Set of tasks
(A) Translate this sentence from the article below on Canadian banks and falling commodity prices into Spanish: "The banking sector continues to show respectable results in its retail and consumer loan divisions."
(B) Write the next part of the article below on Canadian banks and falling commodity prices, picking up after its final sentence.

The fall in commodity prices hits the Canadian banks

Guest post by Norman Mogil


With the release of Canadian banks’ second-quarter results, investors are beginning to measure the impact of the oil price collapse on the domestic financial industry. Widespread are the write-downs and other provisions the banks are taking in response to the weakened credit quality of many clients in the oil patch. This blog looks at this issue and its implications for future bank stock performance.

On the whole, the Canadian banks turned in a profitable second quarter, although in some instances profits declined ( e.g. Scotiabank and BMO Montreal). The banking sector continues to show respectable results in its retail and consumer loan divisions. Also, their mortgage portfolio remains healthy, supported, to a great measure, by good loan-to-value measures and mortgage insurance. Finally, the banks’ capital ratios meet international standards as the they continue to improve in this area. Where the banks face the biggest challenge is with their loans to the energy and commodity sectors in Canada and the United States.

Provisions for Loan Losses (PCL). Chart 1 measures the loan losses for the major Canadian banks in terms of a percentage of the average loans outstanding. PCLs represent loans that have been written down for non-performance. There has been a dramatic increase since 2015 Q4 results as the slump in the oil prices take its toll.


Gross  Impairment of Loans (GILs). Another way to look at the impact of the oil sector is to examine the increase in GILs. GILs are loans that are non-performing loans that a bank will have to either write off or sell at a discount to a debt collector who will likely seize the collateral. Either way, bank profits will be negatively impacted. Chart 2 graphs the substantial increase over the past 12 months in GILs, especially Canada’s largest domestic bank, RBC.


Chart 3 demonstrates the combined effects of both PCLs and GILs. RBC attributes the increases in both ratios to the sustained low oil price environment. Furthermore, these ratios could well deteriorate further the longer oil prices remain around these levels.


The banking industry is most exposed to the highest risk segment of the energy sector. Fully 82 percent of RBCs energy sector loans go to exploration, production and drilling activities; loans to the integrated and refining segments remains relatively small. And, geographically, the bank’s exposure is roughly split evenly between Canada and the United States.

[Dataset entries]
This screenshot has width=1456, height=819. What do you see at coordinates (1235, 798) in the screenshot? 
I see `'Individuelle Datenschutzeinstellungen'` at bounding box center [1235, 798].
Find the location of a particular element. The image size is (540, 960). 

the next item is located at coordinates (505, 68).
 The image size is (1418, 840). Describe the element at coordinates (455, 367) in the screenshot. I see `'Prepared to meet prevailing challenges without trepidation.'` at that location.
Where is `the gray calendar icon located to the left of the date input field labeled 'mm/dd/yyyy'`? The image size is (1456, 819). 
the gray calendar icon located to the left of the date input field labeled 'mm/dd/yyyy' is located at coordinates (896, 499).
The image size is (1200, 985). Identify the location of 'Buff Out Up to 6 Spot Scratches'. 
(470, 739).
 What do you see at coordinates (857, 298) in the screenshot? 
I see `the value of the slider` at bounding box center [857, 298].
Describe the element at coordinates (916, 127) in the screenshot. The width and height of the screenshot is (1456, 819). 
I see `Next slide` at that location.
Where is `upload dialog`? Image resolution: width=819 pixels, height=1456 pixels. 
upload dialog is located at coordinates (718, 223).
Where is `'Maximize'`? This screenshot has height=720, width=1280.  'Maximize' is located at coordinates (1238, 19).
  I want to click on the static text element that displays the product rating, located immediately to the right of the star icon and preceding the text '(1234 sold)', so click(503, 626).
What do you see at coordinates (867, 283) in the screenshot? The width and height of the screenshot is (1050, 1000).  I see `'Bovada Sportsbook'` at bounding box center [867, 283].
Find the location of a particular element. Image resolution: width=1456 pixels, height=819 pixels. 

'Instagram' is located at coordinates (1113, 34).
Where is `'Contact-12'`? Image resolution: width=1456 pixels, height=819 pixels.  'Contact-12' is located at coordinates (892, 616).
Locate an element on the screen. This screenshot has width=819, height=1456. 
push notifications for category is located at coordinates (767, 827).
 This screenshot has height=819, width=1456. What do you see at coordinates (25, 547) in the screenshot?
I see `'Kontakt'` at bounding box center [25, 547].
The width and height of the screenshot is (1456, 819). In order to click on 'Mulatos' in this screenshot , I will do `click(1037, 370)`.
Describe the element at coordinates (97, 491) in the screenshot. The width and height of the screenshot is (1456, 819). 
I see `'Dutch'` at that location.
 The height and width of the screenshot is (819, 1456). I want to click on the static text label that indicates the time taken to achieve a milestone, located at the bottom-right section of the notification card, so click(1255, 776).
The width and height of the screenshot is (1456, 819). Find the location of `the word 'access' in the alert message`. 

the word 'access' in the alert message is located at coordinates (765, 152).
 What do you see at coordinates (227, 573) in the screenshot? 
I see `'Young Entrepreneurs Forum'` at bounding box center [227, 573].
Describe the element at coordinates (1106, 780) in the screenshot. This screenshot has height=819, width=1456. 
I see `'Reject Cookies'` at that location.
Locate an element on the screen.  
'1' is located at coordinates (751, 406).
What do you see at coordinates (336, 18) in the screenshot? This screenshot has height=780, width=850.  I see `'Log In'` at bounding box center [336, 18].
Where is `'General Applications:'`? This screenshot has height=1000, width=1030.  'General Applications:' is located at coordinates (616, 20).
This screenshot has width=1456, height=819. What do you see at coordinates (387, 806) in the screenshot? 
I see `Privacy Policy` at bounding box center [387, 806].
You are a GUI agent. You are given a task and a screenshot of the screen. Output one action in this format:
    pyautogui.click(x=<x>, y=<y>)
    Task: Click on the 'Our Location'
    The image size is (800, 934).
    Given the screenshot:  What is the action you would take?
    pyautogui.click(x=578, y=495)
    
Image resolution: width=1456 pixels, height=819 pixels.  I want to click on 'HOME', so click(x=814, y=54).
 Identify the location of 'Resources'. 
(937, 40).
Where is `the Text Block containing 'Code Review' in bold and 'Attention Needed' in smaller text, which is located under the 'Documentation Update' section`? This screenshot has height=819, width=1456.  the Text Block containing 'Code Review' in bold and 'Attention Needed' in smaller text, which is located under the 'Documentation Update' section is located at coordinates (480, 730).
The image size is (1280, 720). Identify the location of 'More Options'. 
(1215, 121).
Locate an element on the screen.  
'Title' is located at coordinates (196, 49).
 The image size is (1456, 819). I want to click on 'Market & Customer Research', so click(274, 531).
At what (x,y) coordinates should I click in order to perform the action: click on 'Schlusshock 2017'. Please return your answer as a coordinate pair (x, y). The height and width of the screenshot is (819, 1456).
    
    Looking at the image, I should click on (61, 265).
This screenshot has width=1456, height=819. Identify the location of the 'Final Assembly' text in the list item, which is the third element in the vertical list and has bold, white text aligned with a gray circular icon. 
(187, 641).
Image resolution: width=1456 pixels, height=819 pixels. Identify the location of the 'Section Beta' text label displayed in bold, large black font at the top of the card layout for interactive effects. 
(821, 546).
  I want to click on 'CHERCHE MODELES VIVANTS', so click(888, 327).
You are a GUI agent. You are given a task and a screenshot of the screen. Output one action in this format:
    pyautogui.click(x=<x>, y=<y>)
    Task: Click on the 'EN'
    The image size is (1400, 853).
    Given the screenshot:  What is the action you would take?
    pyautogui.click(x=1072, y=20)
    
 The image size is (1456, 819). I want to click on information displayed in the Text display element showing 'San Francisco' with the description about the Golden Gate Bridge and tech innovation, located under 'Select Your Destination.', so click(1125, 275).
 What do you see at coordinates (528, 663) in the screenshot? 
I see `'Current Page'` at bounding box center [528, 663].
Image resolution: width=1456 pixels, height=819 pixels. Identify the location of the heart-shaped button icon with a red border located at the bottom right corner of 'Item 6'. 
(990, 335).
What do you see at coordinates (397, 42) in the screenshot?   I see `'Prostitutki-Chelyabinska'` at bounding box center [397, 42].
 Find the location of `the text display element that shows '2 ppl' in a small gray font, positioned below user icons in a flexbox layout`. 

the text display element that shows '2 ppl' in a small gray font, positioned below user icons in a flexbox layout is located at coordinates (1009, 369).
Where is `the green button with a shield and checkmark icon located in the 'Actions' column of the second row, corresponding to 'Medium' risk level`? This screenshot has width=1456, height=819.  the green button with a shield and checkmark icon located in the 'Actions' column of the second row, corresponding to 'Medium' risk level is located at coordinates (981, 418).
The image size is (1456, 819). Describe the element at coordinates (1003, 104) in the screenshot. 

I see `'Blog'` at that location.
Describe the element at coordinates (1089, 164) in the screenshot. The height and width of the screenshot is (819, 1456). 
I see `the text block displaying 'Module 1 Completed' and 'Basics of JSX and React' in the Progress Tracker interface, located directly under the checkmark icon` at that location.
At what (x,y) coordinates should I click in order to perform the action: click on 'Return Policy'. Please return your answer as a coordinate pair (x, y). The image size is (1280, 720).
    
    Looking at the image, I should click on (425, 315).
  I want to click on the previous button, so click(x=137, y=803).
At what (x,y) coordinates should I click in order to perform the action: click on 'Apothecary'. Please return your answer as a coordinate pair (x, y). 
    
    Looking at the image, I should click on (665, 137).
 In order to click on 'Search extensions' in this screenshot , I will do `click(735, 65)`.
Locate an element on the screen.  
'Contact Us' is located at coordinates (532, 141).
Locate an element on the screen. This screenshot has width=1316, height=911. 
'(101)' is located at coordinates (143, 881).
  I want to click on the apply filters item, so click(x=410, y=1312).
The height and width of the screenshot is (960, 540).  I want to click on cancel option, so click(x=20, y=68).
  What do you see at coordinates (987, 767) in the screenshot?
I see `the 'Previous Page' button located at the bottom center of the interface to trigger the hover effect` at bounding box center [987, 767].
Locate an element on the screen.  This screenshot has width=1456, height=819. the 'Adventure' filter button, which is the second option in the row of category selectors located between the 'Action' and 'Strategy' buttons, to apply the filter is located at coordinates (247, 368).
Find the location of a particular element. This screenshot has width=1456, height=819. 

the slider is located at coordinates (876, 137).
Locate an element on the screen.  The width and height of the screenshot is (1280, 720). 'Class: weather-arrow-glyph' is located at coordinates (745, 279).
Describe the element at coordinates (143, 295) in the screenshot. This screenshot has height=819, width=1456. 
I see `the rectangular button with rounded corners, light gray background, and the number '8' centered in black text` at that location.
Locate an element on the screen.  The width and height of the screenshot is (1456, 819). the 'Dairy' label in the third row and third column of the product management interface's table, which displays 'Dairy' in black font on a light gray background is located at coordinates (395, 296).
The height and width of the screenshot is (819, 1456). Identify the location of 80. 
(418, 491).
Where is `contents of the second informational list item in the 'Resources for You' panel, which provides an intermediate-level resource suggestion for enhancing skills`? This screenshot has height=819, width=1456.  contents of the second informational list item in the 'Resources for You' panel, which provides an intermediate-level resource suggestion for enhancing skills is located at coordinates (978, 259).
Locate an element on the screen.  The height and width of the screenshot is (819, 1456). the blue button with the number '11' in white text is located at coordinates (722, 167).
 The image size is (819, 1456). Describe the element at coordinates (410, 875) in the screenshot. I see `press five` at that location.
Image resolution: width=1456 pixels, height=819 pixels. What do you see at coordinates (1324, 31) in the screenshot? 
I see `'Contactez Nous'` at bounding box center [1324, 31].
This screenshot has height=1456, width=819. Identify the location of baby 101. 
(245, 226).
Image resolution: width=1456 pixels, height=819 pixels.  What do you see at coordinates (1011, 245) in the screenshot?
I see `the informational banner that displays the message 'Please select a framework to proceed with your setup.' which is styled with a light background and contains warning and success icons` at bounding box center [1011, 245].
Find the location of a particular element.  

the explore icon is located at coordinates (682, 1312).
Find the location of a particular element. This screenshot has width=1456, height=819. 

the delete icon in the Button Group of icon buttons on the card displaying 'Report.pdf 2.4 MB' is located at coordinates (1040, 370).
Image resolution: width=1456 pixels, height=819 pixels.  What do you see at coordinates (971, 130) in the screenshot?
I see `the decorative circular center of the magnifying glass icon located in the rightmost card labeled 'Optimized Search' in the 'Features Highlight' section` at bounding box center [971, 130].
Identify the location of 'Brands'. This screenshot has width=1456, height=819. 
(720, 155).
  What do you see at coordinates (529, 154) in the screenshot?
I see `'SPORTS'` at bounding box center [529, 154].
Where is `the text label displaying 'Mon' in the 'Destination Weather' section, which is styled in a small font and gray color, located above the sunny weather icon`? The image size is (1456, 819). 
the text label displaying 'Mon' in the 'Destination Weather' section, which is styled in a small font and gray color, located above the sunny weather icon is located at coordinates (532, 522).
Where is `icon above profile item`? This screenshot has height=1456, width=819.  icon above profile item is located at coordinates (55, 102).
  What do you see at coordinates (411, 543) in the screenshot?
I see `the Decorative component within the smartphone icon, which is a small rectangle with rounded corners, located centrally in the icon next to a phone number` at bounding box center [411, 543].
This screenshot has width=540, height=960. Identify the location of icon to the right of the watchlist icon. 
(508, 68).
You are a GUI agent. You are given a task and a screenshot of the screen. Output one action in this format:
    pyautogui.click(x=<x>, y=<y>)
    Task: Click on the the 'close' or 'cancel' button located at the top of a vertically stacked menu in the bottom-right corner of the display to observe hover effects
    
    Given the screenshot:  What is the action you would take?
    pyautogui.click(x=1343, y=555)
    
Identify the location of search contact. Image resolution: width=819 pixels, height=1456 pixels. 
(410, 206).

Task-by-task answers
(A) El sector bancario sigue mostrando resultados respetables en sus divisiones de banca minorista y de préstamos al consumo.

(B)
Capital Market  Revenues(CMRs). CMRs are closely related to the commodity sector performance. The banks generate a significant proportion of total revenues from such activities as M&A, trading in equity and fixed incomes, IPOs,  and advisory services, all of which have suffered declines over the past few years.( Chart 5). Moreover, this segment of the industry has come under heavy regulatory scrutiny, adding to the cost of operations at a time when revenues are declining.  Where CMRs used to generate between 15- 20 percent of total bank revenues, this activity now generates about between 11-16 percent, more importantly, the trend has been steadily declining as the industry grapples with a weak investment environment and rising costs.


The Outlook. The Canadian banks continue to perform reasonably well as their core segments--- retail and mortgage markets--- hold up well. Nevertheless, they face considerable headwinds as Canada contends with weak oil and commodity prices and declining business investment. (http://soberlook.com/2016/06/the-decline-in-canadian-business_5.html). Recent surveys by Statistics Canada point to continued declines in additions to  capital stock. The Bank of Canada anticipates that this erosion in business investment will contribute to a lower potential GDP growth and that , in turn, will impact future wage and profit growth--- both of which will be felt by the banks going forward.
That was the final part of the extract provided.